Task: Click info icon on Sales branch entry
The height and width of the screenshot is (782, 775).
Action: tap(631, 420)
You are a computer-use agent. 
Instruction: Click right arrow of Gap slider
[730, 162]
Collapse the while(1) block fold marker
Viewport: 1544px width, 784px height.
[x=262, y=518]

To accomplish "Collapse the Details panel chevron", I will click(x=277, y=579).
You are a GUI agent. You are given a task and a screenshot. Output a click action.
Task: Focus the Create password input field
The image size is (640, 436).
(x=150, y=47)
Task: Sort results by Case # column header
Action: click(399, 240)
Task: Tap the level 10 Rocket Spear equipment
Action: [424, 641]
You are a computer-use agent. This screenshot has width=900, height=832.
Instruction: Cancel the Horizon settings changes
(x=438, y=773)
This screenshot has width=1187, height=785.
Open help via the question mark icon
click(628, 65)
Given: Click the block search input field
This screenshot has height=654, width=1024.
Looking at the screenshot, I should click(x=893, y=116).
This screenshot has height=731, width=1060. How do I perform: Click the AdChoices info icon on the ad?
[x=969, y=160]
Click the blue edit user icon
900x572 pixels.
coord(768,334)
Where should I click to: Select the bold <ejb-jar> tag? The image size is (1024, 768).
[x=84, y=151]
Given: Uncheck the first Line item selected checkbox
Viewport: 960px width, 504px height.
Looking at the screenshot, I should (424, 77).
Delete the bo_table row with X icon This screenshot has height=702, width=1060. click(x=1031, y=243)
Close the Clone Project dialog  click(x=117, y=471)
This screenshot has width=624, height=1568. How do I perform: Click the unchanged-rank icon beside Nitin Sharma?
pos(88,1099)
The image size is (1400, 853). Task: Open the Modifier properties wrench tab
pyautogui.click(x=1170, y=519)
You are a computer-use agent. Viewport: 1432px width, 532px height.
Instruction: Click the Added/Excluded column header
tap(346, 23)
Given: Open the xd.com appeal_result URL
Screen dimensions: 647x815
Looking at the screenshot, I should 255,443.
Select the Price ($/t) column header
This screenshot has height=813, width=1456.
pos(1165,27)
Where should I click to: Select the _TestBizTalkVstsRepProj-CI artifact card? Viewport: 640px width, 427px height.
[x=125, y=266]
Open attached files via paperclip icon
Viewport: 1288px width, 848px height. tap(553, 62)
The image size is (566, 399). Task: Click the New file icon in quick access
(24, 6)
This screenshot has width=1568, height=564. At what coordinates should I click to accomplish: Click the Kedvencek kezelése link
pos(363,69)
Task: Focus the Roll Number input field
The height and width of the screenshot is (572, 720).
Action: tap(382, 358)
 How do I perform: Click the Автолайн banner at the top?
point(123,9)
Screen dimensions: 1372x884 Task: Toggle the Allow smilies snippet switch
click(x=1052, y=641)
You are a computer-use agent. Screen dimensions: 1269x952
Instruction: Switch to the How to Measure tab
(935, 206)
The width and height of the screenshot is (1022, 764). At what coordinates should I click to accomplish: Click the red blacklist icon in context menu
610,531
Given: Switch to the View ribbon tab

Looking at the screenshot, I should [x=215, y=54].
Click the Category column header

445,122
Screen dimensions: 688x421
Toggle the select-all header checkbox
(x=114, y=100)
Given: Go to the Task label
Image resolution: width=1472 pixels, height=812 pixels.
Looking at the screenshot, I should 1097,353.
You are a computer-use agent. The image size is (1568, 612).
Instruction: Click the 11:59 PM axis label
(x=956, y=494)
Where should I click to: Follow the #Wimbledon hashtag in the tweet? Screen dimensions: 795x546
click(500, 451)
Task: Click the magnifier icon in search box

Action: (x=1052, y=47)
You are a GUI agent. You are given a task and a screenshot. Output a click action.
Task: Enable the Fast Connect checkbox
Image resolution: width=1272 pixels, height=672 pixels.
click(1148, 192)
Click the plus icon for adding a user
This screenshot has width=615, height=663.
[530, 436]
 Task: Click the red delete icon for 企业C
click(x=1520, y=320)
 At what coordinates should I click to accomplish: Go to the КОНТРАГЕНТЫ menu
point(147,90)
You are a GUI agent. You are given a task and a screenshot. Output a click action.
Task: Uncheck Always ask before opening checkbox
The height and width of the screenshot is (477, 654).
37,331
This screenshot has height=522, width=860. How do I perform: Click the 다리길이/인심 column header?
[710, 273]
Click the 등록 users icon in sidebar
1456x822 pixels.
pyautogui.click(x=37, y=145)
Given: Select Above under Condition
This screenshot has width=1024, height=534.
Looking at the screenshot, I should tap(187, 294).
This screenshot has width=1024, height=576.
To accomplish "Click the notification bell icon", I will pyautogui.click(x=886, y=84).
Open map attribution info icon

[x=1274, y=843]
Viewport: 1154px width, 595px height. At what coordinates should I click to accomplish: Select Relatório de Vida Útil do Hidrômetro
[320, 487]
+++
*What you have to do*: Print this listing again line for line, from start to finish.

*Result of this task*:
Task: Click info icon on Sales branch entry
The height and width of the screenshot is (782, 775).
Action: tap(631, 420)
You are a computer-use agent. 
Instruction: Click right arrow of Gap slider
[730, 162]
Collapse the while(1) block fold marker
Viewport: 1544px width, 784px height.
[x=262, y=518]

To accomplish "Collapse the Details panel chevron", I will click(x=277, y=579).
You are a GUI agent. You are given a task and a screenshot. Output a click action.
Task: Focus the Create password input field
The image size is (640, 436).
(x=150, y=47)
Task: Sort results by Case # column header
Action: click(399, 240)
Task: Tap the level 10 Rocket Spear equipment
Action: [424, 641]
You are a computer-use agent. This screenshot has width=900, height=832.
Instruction: Cancel the Horizon settings changes
(x=438, y=773)
This screenshot has width=1187, height=785.
Open help via the question mark icon
click(628, 65)
Given: Click the block search input field
This screenshot has height=654, width=1024.
Looking at the screenshot, I should click(x=893, y=116).
This screenshot has height=731, width=1060. How do I perform: Click the AdChoices info icon on the ad?
[x=969, y=160]
Click the blue edit user icon
900x572 pixels.
coord(768,334)
Where should I click to: Select the bold <ejb-jar> tag? The image size is (1024, 768).
[x=84, y=151]
Given: Uncheck the first Line item selected checkbox
Viewport: 960px width, 504px height.
Looking at the screenshot, I should (424, 77).
Delete the bo_table row with X icon This screenshot has height=702, width=1060. click(x=1031, y=243)
Close the Clone Project dialog  click(x=117, y=471)
This screenshot has width=624, height=1568. How do I perform: Click the unchanged-rank icon beside Nitin Sharma?
pos(88,1099)
The image size is (1400, 853). Task: Open the Modifier properties wrench tab
pyautogui.click(x=1170, y=519)
You are a computer-use agent. Viewport: 1432px width, 532px height.
Instruction: Click the Added/Excluded column header
tap(346, 23)
Given: Open the xd.com appeal_result URL
Screen dimensions: 647x815
Looking at the screenshot, I should 255,443.
Select the Price ($/t) column header
This screenshot has height=813, width=1456.
pos(1165,27)
Where should I click to: Select the _TestBizTalkVstsRepProj-CI artifact card? Viewport: 640px width, 427px height.
[x=125, y=266]
Open attached files via paperclip icon
Viewport: 1288px width, 848px height. tap(553, 62)
The image size is (566, 399). Task: Click the New file icon in quick access
(24, 6)
This screenshot has width=1568, height=564. At what coordinates should I click to accomplish: Click the Kedvencek kezelése link
pos(363,69)
Task: Focus the Roll Number input field
The height and width of the screenshot is (572, 720).
Action: tap(382, 358)
 How do I perform: Click the Автолайн banner at the top?
point(123,9)
Screen dimensions: 1372x884 Task: Toggle the Allow smilies snippet switch
click(x=1052, y=641)
You are a computer-use agent. Screen dimensions: 1269x952
Instruction: Switch to the How to Measure tab
(935, 206)
The width and height of the screenshot is (1022, 764). At what coordinates should I click to accomplish: Click the red blacklist icon in context menu
610,531
Given: Switch to the View ribbon tab

Looking at the screenshot, I should [x=215, y=54].
Click the Category column header

445,122
Screen dimensions: 688x421
Toggle the select-all header checkbox
(x=114, y=100)
Given: Go to the Task label
Image resolution: width=1472 pixels, height=812 pixels.
Looking at the screenshot, I should 1097,353.
You are a computer-use agent. The image size is (1568, 612).
Instruction: Click the 11:59 PM axis label
(x=956, y=494)
Where should I click to: Follow the #Wimbledon hashtag in the tweet? Screen dimensions: 795x546
click(500, 451)
Task: Click the magnifier icon in search box

Action: (x=1052, y=47)
You are a GUI agent. You are given a task and a screenshot. Output a click action.
Task: Enable the Fast Connect checkbox
Image resolution: width=1272 pixels, height=672 pixels.
click(1148, 192)
Click the plus icon for adding a user
This screenshot has width=615, height=663.
[530, 436]
 Task: Click the red delete icon for 企业C
click(x=1520, y=320)
 At what coordinates should I click to accomplish: Go to the КОНТРАГЕНТЫ menu
point(147,90)
You are a GUI agent. You are given a task and a screenshot. Output a click action.
Task: Uncheck Always ask before opening checkbox
The height and width of the screenshot is (477, 654).
37,331
This screenshot has height=522, width=860. How do I perform: Click the 다리길이/인심 column header?
[710, 273]
Click the 등록 users icon in sidebar
1456x822 pixels.
pyautogui.click(x=37, y=145)
Given: Select Above under Condition
This screenshot has width=1024, height=534.
Looking at the screenshot, I should tap(187, 294).
This screenshot has width=1024, height=576.
To accomplish "Click the notification bell icon", I will pyautogui.click(x=886, y=84).
Open map attribution info icon

[x=1274, y=843]
Viewport: 1154px width, 595px height. At what coordinates should I click to accomplish: Select Relatório de Vida Útil do Hidrômetro
[320, 487]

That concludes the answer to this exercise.